Berlin

Berlin : Vers une socialisation de la propriété foncière

Le 6 avril, 40 000 personnes manifestaient à Berlin contre les loyers exorbitants. Une initiative citoyenne a été lancée pour l’expropriation des bailleurs possédant plus de 3 000 logements et l’imposition d’une gestion démocratique des appartements ainsi acquis.

Mietenwahnsinn Berlin 2019. Photo: Frank KoppenrschlagerPhoto: Frank Koppenschlager

Les loyers explosent à Berlin, une ville avec 85% de locataires. Ils ont plus que doublé en 10 ans, du fait de différents phénomènes. Durant la deuxième partie des années 90, Berlin redevient une capitale politique, culturelle et économique. C’est un lieu prisé par la jeunesse et les élites et un processus de gentrification s’installe, renforcé par la privatisation progressive du parc de logements communaux. De 1990 à 2005, plus de 200 000 d’entre eux ont été vendus à des privés qui en ont profité pour faire de juteux profits. La logique spéculative d’achat–revente a mis le feu aux poudres d’une hausse de loyers sans précédent.

Des résistances citoyennes

Cette évolution a suscité de multiples résistances citoyennes contre les expulsions et les hausses de loyers et pour la re-municipalisation d’appartements. La responsabilité de la dégradation du droit au logement revient surtout à de grands bailleurs dont Deutsche Wohnen, filiale de la Deutsche Bank, qui possède 112 000 logements à Berlin et pratique des hausses de loyers très agressives.

Ainsi est née l’idée d’une initiative pour l’expropriation des bailleurs possédant plus de 3000 logements à Berlin, sur la base de l’art. 15 de la constitution allemande. Six sociétés immobilières sont visées, toutes ayant des pratiques ultra-agressives et encaissant des super-bénéfices. L’expropriation viserait environ 200 000 logements ainsi rachetés par la Ville de Berlin aux bailleurs. L’initiative instaurerait de plus une gestion collective et démocratique des logements concernés. Les initiant·e·s ont deux mois pour réunir les 20 000 signatures forçant le parlement berlinois à se prononcer. En cas de refus, les militant·e·s auront quatre mois pour réunir les 180 000 signatures déclenchant un vote populaire.
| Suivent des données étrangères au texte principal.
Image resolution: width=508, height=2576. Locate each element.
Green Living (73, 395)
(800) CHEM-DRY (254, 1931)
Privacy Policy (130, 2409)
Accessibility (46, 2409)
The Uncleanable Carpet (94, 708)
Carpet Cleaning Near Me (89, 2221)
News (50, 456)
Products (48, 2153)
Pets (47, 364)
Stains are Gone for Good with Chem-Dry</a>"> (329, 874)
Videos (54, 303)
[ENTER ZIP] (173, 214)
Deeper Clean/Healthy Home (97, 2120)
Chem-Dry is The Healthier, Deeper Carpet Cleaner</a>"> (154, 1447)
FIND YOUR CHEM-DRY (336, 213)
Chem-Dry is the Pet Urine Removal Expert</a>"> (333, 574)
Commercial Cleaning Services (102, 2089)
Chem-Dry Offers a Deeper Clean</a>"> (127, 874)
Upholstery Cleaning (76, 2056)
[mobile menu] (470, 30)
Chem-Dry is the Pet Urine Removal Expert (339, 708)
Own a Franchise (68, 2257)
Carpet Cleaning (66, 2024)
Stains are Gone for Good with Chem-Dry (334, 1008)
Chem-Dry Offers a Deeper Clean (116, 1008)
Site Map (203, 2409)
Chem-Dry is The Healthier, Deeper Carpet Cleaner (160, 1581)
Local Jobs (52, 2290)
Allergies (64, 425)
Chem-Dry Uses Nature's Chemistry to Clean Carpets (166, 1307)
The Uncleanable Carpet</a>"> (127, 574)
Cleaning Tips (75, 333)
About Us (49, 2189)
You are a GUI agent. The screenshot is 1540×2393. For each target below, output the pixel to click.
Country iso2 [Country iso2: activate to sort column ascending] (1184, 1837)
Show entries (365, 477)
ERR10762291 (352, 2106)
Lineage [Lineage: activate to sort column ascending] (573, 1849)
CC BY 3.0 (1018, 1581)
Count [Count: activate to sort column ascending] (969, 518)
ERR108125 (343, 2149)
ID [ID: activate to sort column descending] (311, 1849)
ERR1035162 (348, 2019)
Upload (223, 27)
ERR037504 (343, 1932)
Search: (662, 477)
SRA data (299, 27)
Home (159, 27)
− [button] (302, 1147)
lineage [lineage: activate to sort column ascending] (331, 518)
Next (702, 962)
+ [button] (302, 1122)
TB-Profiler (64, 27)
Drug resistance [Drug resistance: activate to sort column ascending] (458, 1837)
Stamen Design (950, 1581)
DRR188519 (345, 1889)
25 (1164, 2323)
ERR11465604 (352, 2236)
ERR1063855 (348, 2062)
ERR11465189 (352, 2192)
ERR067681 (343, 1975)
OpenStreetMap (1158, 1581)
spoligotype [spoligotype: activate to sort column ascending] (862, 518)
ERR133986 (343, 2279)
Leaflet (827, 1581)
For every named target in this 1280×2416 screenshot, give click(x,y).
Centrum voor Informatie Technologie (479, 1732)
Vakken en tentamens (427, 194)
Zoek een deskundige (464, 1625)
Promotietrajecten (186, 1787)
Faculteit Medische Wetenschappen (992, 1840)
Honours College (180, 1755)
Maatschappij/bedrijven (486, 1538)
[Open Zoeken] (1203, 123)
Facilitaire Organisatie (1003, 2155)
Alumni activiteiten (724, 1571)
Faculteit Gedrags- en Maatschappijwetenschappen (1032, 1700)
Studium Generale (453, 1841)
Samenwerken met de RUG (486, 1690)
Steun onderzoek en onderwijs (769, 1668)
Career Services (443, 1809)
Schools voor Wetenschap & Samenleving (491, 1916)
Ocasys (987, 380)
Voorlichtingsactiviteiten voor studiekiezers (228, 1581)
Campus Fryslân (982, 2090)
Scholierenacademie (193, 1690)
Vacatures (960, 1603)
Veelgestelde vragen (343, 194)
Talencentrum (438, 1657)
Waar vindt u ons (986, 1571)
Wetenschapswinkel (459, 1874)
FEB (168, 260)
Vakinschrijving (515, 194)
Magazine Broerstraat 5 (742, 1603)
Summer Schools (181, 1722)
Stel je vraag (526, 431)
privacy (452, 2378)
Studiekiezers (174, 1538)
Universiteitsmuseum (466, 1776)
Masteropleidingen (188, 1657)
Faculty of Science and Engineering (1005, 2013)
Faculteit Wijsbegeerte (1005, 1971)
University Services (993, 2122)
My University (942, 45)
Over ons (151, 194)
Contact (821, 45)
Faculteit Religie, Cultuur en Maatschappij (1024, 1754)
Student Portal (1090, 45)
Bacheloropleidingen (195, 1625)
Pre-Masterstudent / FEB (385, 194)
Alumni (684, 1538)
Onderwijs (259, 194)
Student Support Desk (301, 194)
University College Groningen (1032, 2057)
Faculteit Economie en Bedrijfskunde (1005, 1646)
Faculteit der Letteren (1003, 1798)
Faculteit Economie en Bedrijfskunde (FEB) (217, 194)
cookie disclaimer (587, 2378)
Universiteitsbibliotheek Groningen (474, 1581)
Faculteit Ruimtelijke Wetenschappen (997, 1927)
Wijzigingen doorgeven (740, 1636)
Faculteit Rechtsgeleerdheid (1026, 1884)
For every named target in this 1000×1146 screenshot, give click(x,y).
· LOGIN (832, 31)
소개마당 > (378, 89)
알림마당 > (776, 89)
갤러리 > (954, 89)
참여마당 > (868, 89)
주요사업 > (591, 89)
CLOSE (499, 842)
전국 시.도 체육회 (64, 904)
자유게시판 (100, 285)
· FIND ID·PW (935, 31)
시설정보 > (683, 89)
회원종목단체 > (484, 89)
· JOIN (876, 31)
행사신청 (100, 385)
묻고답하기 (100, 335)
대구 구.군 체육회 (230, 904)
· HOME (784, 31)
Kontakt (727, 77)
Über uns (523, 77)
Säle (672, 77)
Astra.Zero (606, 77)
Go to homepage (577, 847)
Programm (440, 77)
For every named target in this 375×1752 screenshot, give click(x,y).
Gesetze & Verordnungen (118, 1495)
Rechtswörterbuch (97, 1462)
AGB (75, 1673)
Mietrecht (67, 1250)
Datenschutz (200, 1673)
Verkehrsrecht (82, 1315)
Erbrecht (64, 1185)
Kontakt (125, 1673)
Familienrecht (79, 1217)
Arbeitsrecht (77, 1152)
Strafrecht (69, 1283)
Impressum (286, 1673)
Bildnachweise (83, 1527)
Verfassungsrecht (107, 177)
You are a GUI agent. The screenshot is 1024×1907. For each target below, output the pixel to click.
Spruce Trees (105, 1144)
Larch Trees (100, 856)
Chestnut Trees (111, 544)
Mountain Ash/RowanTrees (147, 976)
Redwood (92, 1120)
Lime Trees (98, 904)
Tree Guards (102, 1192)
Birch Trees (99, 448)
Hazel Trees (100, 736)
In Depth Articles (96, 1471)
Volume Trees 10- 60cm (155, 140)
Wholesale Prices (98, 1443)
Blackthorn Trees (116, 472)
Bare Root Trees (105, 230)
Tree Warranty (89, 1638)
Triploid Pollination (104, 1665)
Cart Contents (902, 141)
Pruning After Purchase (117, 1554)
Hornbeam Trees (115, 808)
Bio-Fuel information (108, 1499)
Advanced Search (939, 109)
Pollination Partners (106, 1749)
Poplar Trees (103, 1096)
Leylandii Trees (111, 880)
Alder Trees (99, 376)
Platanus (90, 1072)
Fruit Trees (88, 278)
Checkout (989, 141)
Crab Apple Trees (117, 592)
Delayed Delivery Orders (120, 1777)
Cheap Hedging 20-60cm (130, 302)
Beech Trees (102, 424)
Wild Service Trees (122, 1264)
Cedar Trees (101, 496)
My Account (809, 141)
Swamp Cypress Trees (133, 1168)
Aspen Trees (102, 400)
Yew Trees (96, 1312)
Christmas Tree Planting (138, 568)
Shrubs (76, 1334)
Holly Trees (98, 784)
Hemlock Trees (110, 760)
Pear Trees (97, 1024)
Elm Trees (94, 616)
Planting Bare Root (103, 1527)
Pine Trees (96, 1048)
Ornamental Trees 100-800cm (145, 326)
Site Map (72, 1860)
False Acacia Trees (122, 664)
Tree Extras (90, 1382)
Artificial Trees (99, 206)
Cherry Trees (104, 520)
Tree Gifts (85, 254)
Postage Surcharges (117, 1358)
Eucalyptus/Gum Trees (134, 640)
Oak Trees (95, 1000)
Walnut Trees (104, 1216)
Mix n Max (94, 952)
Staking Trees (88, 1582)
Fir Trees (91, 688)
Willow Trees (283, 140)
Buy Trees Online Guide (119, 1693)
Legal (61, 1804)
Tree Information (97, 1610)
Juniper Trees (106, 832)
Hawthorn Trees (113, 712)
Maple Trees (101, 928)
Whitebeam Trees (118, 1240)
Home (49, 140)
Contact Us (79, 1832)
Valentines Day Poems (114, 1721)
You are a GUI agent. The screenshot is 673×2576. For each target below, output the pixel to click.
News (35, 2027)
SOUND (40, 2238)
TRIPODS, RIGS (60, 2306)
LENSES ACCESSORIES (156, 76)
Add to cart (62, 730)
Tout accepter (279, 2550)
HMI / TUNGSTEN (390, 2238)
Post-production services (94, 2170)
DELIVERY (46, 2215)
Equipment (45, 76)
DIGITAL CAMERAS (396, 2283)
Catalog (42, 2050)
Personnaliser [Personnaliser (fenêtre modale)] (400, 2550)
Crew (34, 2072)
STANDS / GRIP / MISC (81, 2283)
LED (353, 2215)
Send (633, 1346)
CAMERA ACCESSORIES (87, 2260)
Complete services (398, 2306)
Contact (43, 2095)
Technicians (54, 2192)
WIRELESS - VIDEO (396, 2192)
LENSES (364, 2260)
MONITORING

Cette excellente proposition des locataires, pointant le réel problème du logement, à savoir la propriété foncière, embarrasse la social-démocratie allemande. Verts et SPD sont hésitants et traversés par de fortes contradictions, certains de leurs cadres menant campagne contre l’initiative. Si Die Linke soutient sans réserve le combat des locataires, SPD et Verts temporisent, remettant leur décision à plus tard.

Un exemple à suivre

Ce combat doit nous inspirer. Vu les conditions des marchés financiers, la forte disponibilité en capitaux, les prix du logement et le désengagement progressif de l’État, la lutte pour le contrôle du foncier sera un point majeur de la lutte des classes ces prochaines années. Lutter pour des loyers abordables ne suffit plus. Nous devons lutter pour le contrôle sur nos villes et nos logements. Cela passe par la possession du foncier et l’organisation démocratique de sa gestion. Autrement dit, seules les occupations et les expropriations permettront une politique du logement répondant aux besoins de la population. En Suisse aussi, nous avons des lois permettant l’expropriation. Alors usons-en!

Pablo Cruchon

Une socialisation constitutionnelle

Le référendum berlinois est possible grâce à une disposition de la Constitution allemande qui peut étonner vue de Suisse. En effet, son art. 15 prévoit que « Le sol et les terres, les ressources naturelles et les moyens de production peuvent être placés, aux fins de socialisation, sous un régime de propriété collective ou d’autres formes de gestion collective… ». En bref, la socialisation des moyens de production et des ressources est légale. Cela devrait inspirer les militant·e·s écologistes et syndicaux allemand·e·s!

Et en Suisse?

Du point de vue fédéral, il n’existe que peu de marge de manœuvre pour socialiser les parcs immobiliers. Pourtant cette perspective est envisageable légalement dans certains cantons comme à Genève, par exemple. Grâce à des dispositions sur l’expropriation contenues dans plusieurs lois, une politique volontariste de collectivisation de terrains et de biens immobiliers pourrait voir le jour. Le premier pas serait d’utiliser l’expropriation pour les logements vides sans motifs fondés. L’on pourrait ainsi socialiser tous les appartements vides du canton. Alors, commençons cette lutte!